» **Work task**
All entries must be given again exactly as written.

» **Input data**
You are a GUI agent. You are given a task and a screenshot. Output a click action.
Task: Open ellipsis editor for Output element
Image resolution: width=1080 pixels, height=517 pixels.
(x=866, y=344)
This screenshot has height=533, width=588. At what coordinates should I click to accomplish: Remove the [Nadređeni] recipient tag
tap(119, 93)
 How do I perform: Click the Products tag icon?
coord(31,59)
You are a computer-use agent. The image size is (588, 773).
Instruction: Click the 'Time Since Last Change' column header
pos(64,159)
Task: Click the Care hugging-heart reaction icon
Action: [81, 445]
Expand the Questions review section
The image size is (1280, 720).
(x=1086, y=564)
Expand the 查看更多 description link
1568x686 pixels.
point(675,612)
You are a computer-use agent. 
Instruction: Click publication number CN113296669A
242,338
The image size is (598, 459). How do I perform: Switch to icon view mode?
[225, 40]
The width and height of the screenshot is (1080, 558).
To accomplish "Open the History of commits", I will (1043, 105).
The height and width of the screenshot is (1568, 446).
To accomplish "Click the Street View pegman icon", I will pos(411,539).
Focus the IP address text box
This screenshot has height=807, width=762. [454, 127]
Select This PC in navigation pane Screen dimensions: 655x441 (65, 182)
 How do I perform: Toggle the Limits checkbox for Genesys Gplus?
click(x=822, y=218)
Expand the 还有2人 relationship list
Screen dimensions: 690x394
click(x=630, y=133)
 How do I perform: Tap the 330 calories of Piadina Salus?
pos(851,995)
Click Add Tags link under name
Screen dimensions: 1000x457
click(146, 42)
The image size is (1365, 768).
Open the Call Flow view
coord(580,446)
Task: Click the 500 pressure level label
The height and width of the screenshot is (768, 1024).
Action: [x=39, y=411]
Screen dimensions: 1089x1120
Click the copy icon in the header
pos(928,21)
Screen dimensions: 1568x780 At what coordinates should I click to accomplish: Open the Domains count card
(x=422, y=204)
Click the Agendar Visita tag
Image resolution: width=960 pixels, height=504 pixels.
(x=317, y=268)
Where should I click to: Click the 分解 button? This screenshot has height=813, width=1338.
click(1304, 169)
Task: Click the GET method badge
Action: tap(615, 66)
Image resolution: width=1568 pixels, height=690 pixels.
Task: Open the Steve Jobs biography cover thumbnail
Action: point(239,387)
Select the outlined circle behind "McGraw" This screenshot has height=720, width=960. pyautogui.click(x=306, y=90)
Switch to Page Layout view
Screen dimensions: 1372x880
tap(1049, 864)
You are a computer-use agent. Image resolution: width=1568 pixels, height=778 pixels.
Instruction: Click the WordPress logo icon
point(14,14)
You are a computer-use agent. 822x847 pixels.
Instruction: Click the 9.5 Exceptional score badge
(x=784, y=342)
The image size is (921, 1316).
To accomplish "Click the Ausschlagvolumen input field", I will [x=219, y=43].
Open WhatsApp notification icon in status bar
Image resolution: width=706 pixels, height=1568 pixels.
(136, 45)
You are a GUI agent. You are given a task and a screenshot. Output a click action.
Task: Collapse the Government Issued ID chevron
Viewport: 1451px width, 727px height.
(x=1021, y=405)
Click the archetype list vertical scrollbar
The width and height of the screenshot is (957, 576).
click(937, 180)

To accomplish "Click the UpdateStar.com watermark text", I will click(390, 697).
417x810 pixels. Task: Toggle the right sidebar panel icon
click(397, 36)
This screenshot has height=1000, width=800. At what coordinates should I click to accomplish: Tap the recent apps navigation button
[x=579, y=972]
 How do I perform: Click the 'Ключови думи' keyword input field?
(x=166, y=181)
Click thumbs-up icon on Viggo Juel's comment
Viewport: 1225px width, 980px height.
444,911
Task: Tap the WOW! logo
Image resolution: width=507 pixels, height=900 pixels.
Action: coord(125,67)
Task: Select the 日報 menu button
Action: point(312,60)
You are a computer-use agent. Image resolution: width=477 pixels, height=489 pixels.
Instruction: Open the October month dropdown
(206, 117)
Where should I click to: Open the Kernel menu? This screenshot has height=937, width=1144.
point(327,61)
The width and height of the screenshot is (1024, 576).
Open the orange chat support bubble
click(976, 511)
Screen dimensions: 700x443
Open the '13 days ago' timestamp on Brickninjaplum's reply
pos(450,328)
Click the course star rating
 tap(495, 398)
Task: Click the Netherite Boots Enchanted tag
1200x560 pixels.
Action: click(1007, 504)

» **Solved exercise**
You are a GUI agent. You are given a task and a screenshot. Output a click action.
Task: Open ellipsis editor for Output element
Image resolution: width=1080 pixels, height=517 pixels.
(x=866, y=344)
This screenshot has height=533, width=588. At what coordinates should I click to accomplish: Remove the [Nadređeni] recipient tag
tap(119, 93)
 How do I perform: Click the Products tag icon?
coord(31,59)
You are a computer-use agent. The image size is (588, 773).
Instruction: Click the 'Time Since Last Change' column header
pos(64,159)
Task: Click the Care hugging-heart reaction icon
Action: [81, 445]
Expand the Questions review section
The image size is (1280, 720).
(x=1086, y=564)
Expand the 查看更多 description link
1568x686 pixels.
point(675,612)
You are a computer-use agent. 
Instruction: Click publication number CN113296669A
242,338
The image size is (598, 459). How do I perform: Switch to icon view mode?
[225, 40]
The width and height of the screenshot is (1080, 558).
To accomplish "Open the History of commits", I will (1043, 105).
The height and width of the screenshot is (1568, 446).
To accomplish "Click the Street View pegman icon", I will pos(411,539).
Focus the IP address text box
This screenshot has height=807, width=762. [454, 127]
Select This PC in navigation pane Screen dimensions: 655x441 (65, 182)
 How do I perform: Toggle the Limits checkbox for Genesys Gplus?
click(x=822, y=218)
Expand the 还有2人 relationship list
Screen dimensions: 690x394
click(x=630, y=133)
 How do I perform: Tap the 330 calories of Piadina Salus?
pos(851,995)
Click Add Tags link under name
Screen dimensions: 1000x457
click(146, 42)
The image size is (1365, 768).
Open the Call Flow view
coord(580,446)
Task: Click the 500 pressure level label
The height and width of the screenshot is (768, 1024).
Action: [x=39, y=411]
Screen dimensions: 1089x1120
Click the copy icon in the header
pos(928,21)
Screen dimensions: 1568x780 At what coordinates should I click to accomplish: Open the Domains count card
(x=422, y=204)
Click the Agendar Visita tag
Image resolution: width=960 pixels, height=504 pixels.
(x=317, y=268)
Where should I click to: Click the 分解 button? This screenshot has height=813, width=1338.
click(1304, 169)
Task: Click the GET method badge
Action: tap(615, 66)
Image resolution: width=1568 pixels, height=690 pixels.
Task: Open the Steve Jobs biography cover thumbnail
Action: point(239,387)
Select the outlined circle behind "McGraw" This screenshot has height=720, width=960. pyautogui.click(x=306, y=90)
Switch to Page Layout view
Screen dimensions: 1372x880
tap(1049, 864)
You are a computer-use agent. Image resolution: width=1568 pixels, height=778 pixels.
Instruction: Click the WordPress logo icon
point(14,14)
You are a computer-use agent. 822x847 pixels.
Instruction: Click the 9.5 Exceptional score badge
(x=784, y=342)
The image size is (921, 1316).
To accomplish "Click the Ausschlagvolumen input field", I will [x=219, y=43].
Open WhatsApp notification icon in status bar
Image resolution: width=706 pixels, height=1568 pixels.
(136, 45)
You are a GUI agent. You are given a task and a screenshot. Output a click action.
Task: Collapse the Government Issued ID chevron
Viewport: 1451px width, 727px height.
(x=1021, y=405)
Click the archetype list vertical scrollbar
The width and height of the screenshot is (957, 576).
click(937, 180)

To accomplish "Click the UpdateStar.com watermark text", I will click(390, 697).
417x810 pixels. Task: Toggle the right sidebar panel icon
click(397, 36)
This screenshot has height=1000, width=800. At what coordinates should I click to accomplish: Tap the recent apps navigation button
[x=579, y=972]
 How do I perform: Click the 'Ключови думи' keyword input field?
(x=166, y=181)
Click thumbs-up icon on Viggo Juel's comment
Viewport: 1225px width, 980px height.
444,911
Task: Tap the WOW! logo
Image resolution: width=507 pixels, height=900 pixels.
Action: coord(125,67)
Task: Select the 日報 menu button
Action: point(312,60)
You are a computer-use agent. Image resolution: width=477 pixels, height=489 pixels.
Instruction: Open the October month dropdown
(206, 117)
Where should I click to: Open the Kernel menu? This screenshot has height=937, width=1144.
point(327,61)
The width and height of the screenshot is (1024, 576).
Open the orange chat support bubble
click(976, 511)
Screen dimensions: 700x443
Open the '13 days ago' timestamp on Brickninjaplum's reply
pos(450,328)
Click the course star rating
 tap(495, 398)
Task: Click the Netherite Boots Enchanted tag
1200x560 pixels.
Action: click(1007, 504)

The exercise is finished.